• 文本摘录
计算机工程与应用 ›› 2024, Vol. 60 ›› Issue (13): 180-189.DOI: 10.3778/j.issn.1002-8331.2309-0213

• 模式识别与人工智能 • 上一篇    下一篇

局部加全局视角遮挡人脸表情识别方法

南亚会,华庆一   

  1. 1.西北大学 信息科学与技术学院,西安 710127
    2.吕梁学院 计算机科学与技术系,山西 吕梁 033001
  • 出版日期:2024-07-01 发布日期:2024-07-01

Local and Global View Occlusion Facial Expression Recognition Method

NAN Yahui, HUA Qingyi   

  1. 1.College of Information Science and Technology, Northwest University, Xi’an 710127, China
    2.Department of Computer Science and Technology, Lyuliang University, Lyuliang, Shanxi 033001, China
  • Online:2024-07-01 Published:2024-07-01

摘要: 实际场景中各种遮挡增加了表情识别难度。为此,提出一种滑块局部加权卷积注意力和全局注意力池化的视觉Transformer结合的方法来解决遮挡问题。利用主干网络提取表情特征图,将表情特征图裁剪成多个区域块,利用局部Patch注意力单元通过自适应计算局部特征的注意力权重来感知被遮挡的区域,提取表情局部特征。同时,表情特征图转换成Patch块,通过Patch级和Token级注意力池化的视觉Transformer,从全局角度捕获Patch块之间的相互作用和相关性。引导模型强调最具区别性的特征,而忽略遮挡减少不相关特征的影响。在三个表情数据集及其遮挡子集和一个遮挡数据集上进行实验,结果表明所提模型在遮挡表情识别上优于现有方法。

• 数据展示

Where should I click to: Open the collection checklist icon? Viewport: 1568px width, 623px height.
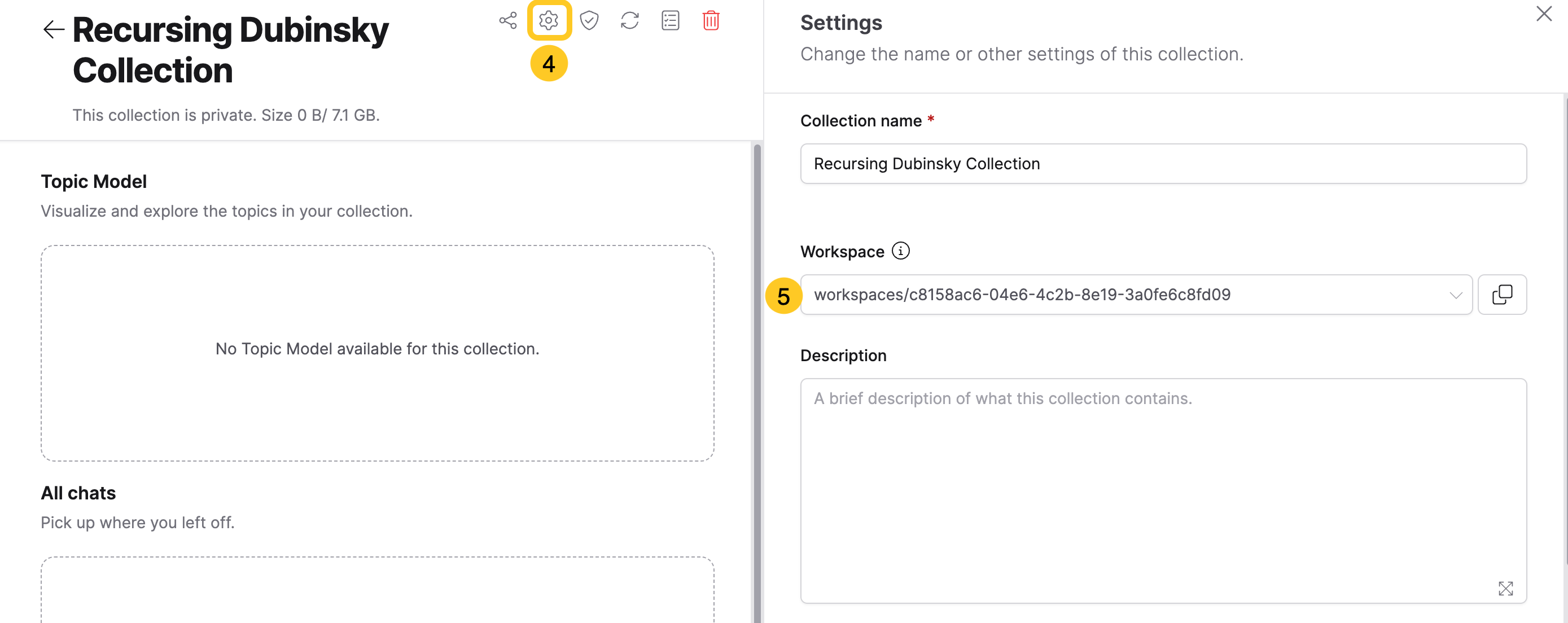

--

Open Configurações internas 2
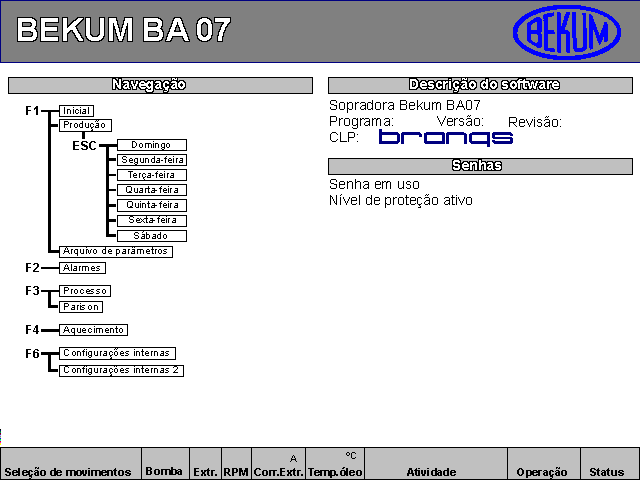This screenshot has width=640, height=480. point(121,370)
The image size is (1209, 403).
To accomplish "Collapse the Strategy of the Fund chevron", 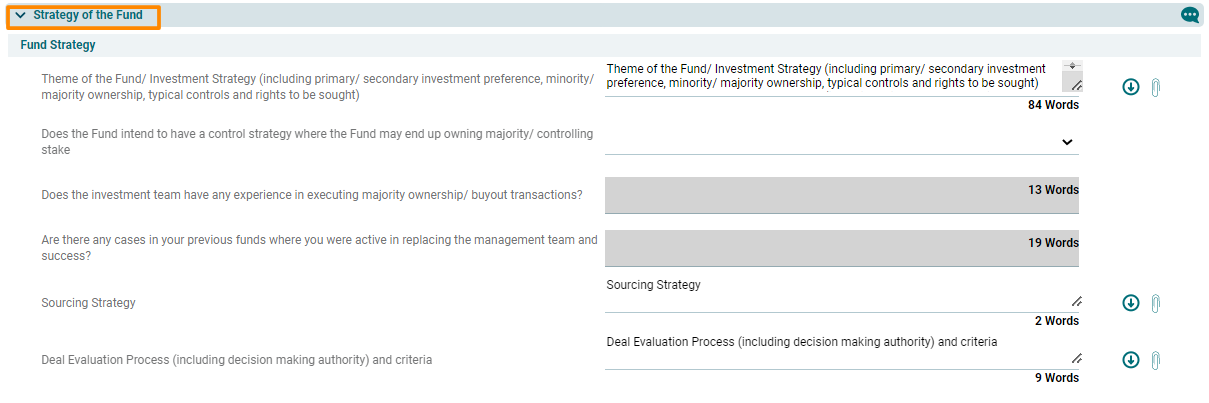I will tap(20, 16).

---

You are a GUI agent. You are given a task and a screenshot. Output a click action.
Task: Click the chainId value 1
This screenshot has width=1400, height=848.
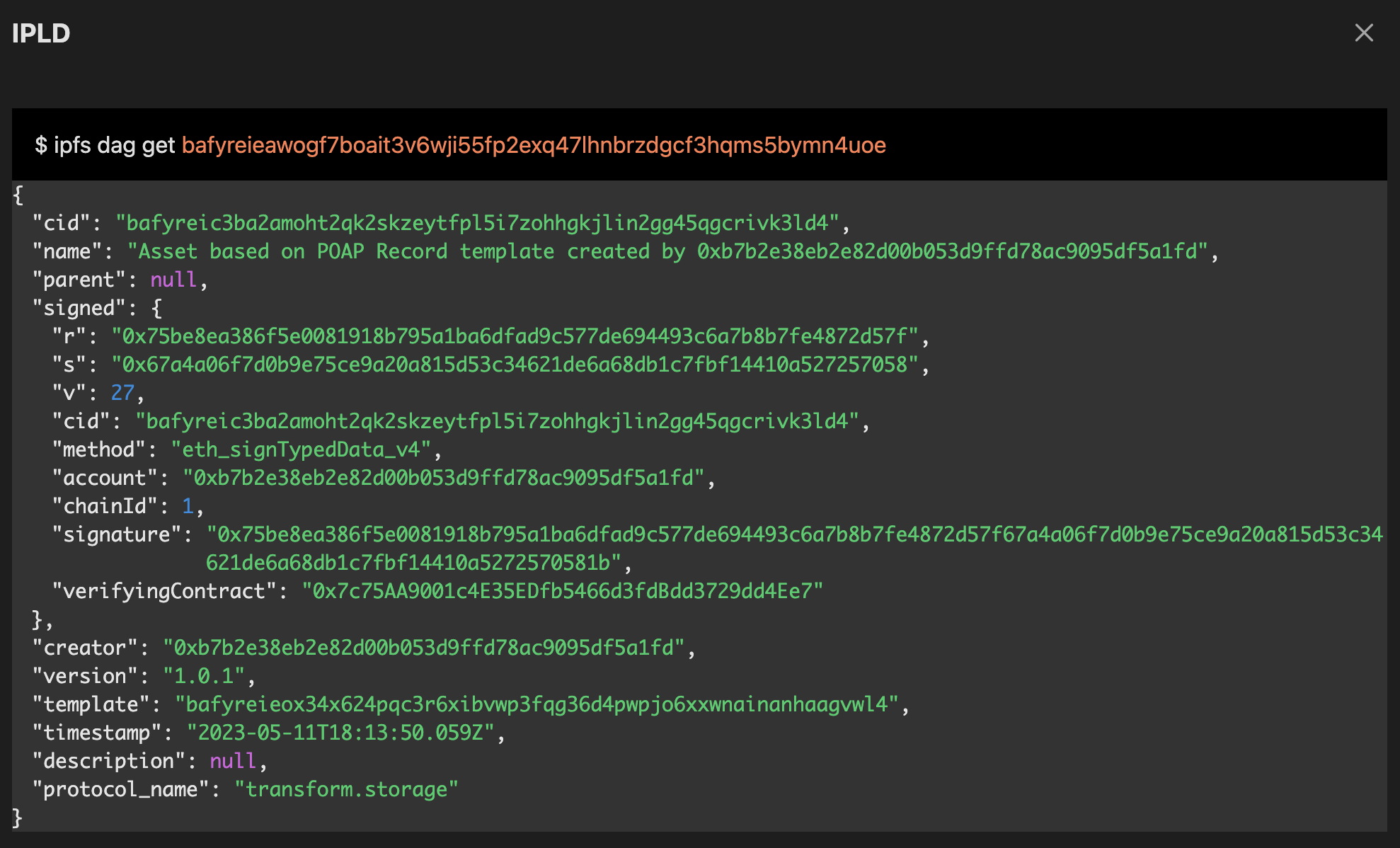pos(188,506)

• 任务说明
请原样输出这段关于遮挡人脸表情识别的文本中从“摘要: 实际场景中各种遮挡增”到“遮挡表情识别上优于现有方法。”的部分。

• 作答内容
摘要: 实际场景中各种遮挡增加了表情识别难度。为此,提出一种滑块局部加权卷积注意力和全局注意力池化的视觉Transformer结合的方法来解决遮挡问题。利用主干网络提取表情特征图,将表情特征图裁剪成多个区域块,利用局部Patch注意力单元通过自适应计算局部特征的注意力权重来感知被遮挡的区域,提取表情局部特征。同时,表情特征图转换成Patch块,通过Patch级和Token级注意力池化的视觉Transformer,从全局角度捕获Patch块之间的相互作用和相关性。引导模型强调最具区别性的特征,而忽略遮挡减少不相关特征的影响。在三个表情数据集及其遮挡子集和一个遮挡数据集上进行实验,结果表明所提模型在遮挡表情识别上优于现有方法。